JarakPandang.com – Di Kampung Waingapu, Sumba Timur, keahlian membuat kain dengan teknik tenun ikat bukan hanya menjadi keahlian para ibu saja. Tangan-tangan para prianya pun tidak kalah terampil merangkai motif tenun ikat Sumba Timur yang istimewa.
Umbu Pingi Ngai beserta istrinya, tetua adat, raja dari Kampung Adat Waingapu yang sedang berusaha untuk mengembangkan, memperkenalkan tenun ikat Sumba Timur mengajak sendiri JarakPandang.com proses dari pembuatan tenun ikat tersebut.Keseluruhan proses pembuatan tenun ikat, dari awal pemintalan kapas menjadi benang, ke pewarnaan, hingga penenunan semuanya dilakukan secara tradisional dengan tangan. Satu kain lebar berukuran dua meter bisa makan waktu pengerjaan hingga berbulan-bulan. Paling cepat, satu kain bisa selesai dalam waktu dua bulan.

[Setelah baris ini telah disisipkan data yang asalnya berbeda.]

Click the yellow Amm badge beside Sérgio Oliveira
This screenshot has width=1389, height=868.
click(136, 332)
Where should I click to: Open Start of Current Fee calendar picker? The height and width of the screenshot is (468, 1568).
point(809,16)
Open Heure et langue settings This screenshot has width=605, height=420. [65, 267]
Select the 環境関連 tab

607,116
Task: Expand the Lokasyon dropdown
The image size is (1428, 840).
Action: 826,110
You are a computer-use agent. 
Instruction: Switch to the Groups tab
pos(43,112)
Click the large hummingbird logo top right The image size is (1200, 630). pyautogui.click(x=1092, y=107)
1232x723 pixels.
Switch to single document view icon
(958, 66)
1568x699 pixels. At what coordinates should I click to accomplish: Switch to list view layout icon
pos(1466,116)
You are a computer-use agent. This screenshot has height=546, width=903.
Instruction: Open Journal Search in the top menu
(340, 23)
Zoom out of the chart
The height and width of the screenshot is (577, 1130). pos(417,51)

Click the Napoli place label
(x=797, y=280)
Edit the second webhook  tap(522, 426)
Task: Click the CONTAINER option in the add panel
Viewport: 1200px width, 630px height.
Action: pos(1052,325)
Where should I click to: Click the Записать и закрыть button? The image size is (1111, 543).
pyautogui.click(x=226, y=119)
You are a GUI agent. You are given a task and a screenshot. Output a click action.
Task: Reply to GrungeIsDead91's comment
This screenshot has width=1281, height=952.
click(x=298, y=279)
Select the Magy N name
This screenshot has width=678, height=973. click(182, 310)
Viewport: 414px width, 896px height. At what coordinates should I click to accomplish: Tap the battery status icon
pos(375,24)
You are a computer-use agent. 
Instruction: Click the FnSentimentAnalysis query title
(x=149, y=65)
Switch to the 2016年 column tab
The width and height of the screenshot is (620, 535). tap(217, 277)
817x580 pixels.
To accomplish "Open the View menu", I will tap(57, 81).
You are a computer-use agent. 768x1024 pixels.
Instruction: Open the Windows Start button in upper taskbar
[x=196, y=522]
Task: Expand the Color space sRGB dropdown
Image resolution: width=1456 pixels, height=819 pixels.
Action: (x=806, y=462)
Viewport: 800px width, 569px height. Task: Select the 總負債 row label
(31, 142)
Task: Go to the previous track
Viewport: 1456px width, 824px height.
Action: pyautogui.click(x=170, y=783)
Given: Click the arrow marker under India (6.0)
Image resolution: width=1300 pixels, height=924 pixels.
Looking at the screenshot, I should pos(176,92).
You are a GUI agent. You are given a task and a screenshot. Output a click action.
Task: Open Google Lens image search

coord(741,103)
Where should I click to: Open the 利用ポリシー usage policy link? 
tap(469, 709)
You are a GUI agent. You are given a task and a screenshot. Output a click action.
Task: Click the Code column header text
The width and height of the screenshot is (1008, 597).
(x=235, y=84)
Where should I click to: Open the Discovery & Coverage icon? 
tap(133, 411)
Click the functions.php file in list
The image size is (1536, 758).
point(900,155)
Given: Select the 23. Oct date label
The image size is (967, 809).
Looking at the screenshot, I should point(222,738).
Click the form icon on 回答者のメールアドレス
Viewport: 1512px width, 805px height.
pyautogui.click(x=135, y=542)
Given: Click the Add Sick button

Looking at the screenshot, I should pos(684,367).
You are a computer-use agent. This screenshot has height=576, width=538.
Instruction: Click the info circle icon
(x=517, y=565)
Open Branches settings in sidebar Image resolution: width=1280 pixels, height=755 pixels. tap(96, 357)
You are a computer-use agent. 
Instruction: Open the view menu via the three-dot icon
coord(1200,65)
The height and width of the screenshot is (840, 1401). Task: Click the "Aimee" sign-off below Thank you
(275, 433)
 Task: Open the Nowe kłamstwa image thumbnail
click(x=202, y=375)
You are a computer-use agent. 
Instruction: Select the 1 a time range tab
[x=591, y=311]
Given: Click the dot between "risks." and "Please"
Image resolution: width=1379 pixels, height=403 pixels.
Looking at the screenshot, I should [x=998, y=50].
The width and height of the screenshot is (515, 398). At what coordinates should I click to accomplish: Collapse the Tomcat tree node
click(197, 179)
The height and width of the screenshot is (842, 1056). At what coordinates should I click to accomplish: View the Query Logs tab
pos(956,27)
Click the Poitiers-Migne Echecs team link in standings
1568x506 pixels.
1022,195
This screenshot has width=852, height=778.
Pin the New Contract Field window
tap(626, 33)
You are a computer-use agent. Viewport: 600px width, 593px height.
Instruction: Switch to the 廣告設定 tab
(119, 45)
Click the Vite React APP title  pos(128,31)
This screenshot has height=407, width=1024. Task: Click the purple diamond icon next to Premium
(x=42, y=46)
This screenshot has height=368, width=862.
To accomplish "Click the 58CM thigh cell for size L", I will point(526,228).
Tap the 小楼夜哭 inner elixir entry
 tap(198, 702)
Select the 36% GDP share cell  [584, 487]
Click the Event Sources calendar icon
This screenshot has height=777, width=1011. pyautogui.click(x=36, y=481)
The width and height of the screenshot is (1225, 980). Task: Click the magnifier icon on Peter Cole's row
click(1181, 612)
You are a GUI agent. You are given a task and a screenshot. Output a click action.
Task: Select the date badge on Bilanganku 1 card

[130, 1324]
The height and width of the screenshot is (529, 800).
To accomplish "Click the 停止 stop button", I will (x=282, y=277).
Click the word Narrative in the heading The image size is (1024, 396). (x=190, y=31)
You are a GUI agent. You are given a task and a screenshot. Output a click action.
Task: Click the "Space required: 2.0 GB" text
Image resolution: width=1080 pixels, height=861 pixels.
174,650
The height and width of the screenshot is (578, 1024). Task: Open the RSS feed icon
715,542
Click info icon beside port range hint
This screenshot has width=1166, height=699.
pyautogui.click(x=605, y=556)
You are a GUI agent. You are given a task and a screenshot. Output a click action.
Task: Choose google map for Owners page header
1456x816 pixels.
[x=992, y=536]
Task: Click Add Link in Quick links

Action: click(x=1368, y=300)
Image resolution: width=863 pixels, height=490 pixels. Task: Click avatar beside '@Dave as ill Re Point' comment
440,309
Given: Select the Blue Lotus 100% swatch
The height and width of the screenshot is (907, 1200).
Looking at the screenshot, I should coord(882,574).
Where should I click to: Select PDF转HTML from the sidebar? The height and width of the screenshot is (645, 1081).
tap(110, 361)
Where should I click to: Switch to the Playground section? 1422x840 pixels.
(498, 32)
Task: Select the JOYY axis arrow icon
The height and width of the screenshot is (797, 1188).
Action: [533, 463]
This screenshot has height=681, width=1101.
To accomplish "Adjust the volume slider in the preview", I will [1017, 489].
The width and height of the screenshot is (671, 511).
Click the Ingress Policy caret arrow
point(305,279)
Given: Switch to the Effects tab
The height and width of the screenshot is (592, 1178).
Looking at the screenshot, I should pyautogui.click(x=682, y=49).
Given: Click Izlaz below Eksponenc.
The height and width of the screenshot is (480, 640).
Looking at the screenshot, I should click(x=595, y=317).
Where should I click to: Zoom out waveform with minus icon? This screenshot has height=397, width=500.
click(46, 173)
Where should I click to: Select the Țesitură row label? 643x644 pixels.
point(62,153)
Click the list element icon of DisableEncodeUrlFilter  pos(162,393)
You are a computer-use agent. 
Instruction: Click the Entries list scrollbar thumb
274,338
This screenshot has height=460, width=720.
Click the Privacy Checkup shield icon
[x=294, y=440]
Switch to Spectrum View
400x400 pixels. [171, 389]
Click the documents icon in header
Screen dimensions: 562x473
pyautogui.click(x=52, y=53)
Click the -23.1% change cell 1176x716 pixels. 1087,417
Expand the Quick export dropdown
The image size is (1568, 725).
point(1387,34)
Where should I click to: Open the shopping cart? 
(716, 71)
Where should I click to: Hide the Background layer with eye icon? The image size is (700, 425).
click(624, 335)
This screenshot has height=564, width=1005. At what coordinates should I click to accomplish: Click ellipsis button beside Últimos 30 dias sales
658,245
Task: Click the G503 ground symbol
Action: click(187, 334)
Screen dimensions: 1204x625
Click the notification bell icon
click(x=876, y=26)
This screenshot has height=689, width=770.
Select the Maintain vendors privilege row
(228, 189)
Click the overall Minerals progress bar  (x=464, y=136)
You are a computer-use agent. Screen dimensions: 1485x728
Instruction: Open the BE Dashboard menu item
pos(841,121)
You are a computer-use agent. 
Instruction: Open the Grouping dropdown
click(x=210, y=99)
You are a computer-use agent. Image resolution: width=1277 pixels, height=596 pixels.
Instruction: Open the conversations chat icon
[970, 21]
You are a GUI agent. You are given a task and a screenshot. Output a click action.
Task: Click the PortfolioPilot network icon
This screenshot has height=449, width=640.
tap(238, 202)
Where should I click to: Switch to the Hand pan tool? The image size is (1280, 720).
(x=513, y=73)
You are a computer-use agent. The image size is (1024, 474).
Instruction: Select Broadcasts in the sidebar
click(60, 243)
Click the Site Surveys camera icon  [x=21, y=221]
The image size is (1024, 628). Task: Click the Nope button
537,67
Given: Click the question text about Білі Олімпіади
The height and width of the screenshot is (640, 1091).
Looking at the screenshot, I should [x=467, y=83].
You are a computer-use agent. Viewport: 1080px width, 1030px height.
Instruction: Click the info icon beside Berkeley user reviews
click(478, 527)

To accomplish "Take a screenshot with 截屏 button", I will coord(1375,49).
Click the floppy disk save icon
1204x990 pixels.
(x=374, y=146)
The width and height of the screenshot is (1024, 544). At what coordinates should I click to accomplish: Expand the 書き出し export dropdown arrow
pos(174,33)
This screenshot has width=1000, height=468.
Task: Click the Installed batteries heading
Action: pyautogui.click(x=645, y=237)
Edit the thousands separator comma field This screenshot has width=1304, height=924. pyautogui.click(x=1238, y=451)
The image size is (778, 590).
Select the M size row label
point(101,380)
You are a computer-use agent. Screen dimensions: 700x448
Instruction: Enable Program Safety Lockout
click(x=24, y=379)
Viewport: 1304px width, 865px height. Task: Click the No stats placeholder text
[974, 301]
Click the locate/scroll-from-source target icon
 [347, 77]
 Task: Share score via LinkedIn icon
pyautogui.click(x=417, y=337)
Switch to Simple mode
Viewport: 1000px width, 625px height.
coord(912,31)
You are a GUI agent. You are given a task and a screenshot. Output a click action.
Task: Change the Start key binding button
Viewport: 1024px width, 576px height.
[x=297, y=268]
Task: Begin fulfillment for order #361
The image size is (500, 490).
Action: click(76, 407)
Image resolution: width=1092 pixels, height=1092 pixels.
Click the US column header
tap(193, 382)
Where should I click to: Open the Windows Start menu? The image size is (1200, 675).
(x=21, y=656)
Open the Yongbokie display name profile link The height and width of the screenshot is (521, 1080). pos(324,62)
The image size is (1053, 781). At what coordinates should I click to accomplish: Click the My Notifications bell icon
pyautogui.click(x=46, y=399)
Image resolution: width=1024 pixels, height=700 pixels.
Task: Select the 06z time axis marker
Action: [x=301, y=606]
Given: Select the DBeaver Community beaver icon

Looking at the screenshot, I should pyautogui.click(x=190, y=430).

Tenun ikat Sumba Timur yang dibuat di Kampung Waingapu sejauh ini tetap mempertahankan penggunaan pewarna alam. Diambil dari tumbuh-tumbuhan yang ada di tempat tersebut. Seperti, daun Nila yang banyak tumbuh di pekarangan rumah dipakai untuk bahan warna biru. Pewarna lainnya, akar Mengkudu untuk warna merah, daun Indigo untuk warna hitam, dan kulit kayu Sogan untuk warna kuning.
Setaip proses pewarnaan butuh waktu hampir sepekan. Karena satu kain bisa terdiri dari tiga warna, proses pewarnaannya saja lamanya bisa satu bulan. Setelah semua pewarnaan selesai, kain masih harus dicelup ke dalam minyak kemiri, baru kemudian dikeringkan.
Filosofi Rakyat Sumba pada Motif Tenun
Bagi Umbu Pingi Ngai, yang membuat tenun ikat Sumba Timur menjadi lebih istimewa adalah makna yang terkandung dibalik motif-motifnya. Motif-motif binatang yang tertera pada kain tersebut adalah cerminan filosofi hidup dari masyarakat Sumba Timur.
Rakyat Sumba Timur harus bisa hidup secara gagah, kuat, dan gesit selayaknya seekor kuda untuk bisa menaklukkan alam Sumba Timur yang gersang dan keras. Apalagi untuk seorang pemimpin. Seorang pemimpin harus kuat untuk dapat menjadi pegangan dan sandaran rakyatnya, seperti seekor kuda.
Untuk para orangtua, rakyat Sumba Timur belajar dari cara hidup ayam. Induk ayam akan selalu menjaga dan mengutamakan kehidupan anak-anaknya. Pelajaran hidup inipun direkam dalam motig tradisional kain tenun ikat Sumba Timur.
Sedangkang dalam kehidupan bermasyarakat, kehidupan masyarakat Sumab Timur yang terbiasa menyelesaikan masalah lewat jalan bermusyawarah digambarkan dengan motif burung Kakatua.